En soi, ce n'est pas un problème. C'est même le fonctionnement normal d'un écosystème: les ressources sont limitées, et perpétuellement recyclées, cela de manière violente, les herbivores dévorent les plantes, les carnivores dévorent les herbivores, et quand la provende vient à manquer le loup dévore le loup. Il est assez fréquent qu'une société manque de ressources, et elle n'a guére d'autre solution que de sacrifier certains de ses membres, soit en les affamant, soit en les tuant, soit en les envoyant à la guerre, ce qui n'est qu'une manière différée de les tuer, soit en les envoyant voir ailleurs. Cette dernière option est actuellement impossible, puisqu'il n'y a pas d'ailleurs; éliminer par le moyen de la guerre n'est pas tenable non plus, pour la même raison; restent les deux autres solutions. Qui ne sont praticables qu'un moment, parce que le temps passant, les membres de la société se sentent tous de plus en plus menacés.

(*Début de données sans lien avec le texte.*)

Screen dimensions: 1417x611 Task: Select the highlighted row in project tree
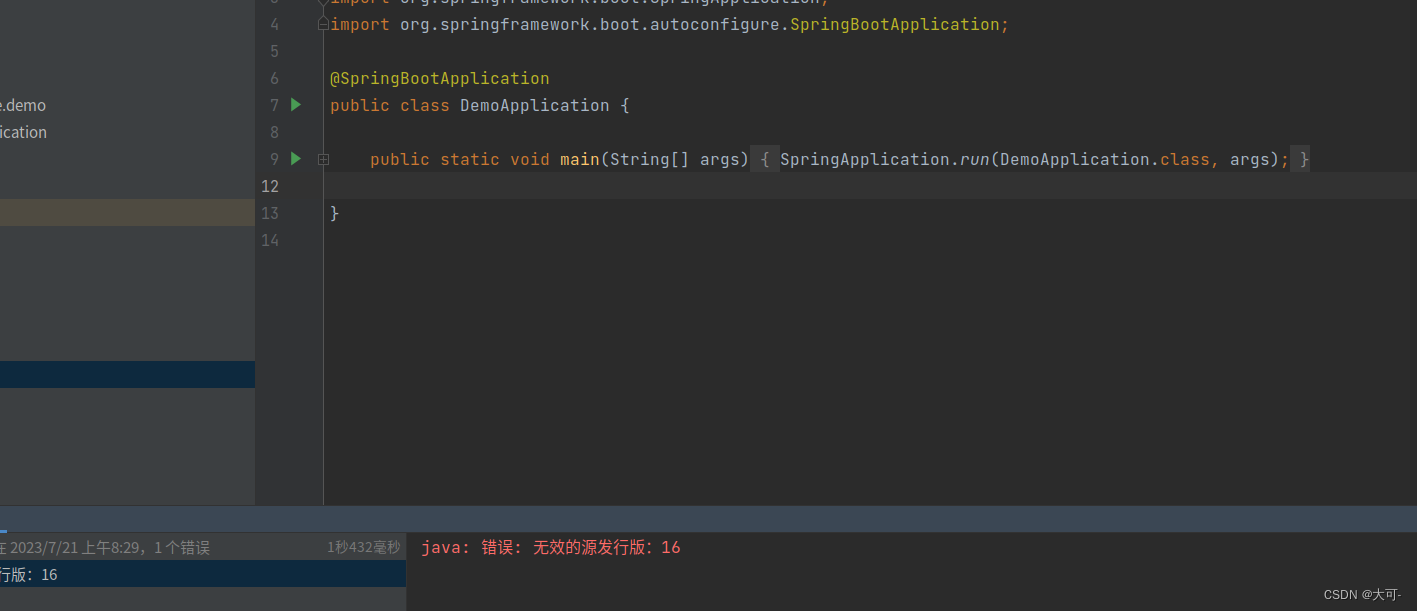pos(127,212)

[1] «Autre chose» serait ici, bien sûr, une volonté maligne, un «complot» — des «puissants» contre «le peuple», des «émigrés» contre «les Français des souches», de «la juiverie internationale» contre qui l'on veut — en vue de déstabiliser la société, bref, un plan concerté de destruction du monde…
[2] On peut se reporter à la partie du bouquin disponible sur ce site même. Sinon, pour qui voudrait le lire en entier, la référence est: Le Cauchemar médiatique, Éditions Denoël, 2003, ISBN: 2-207-25500.X.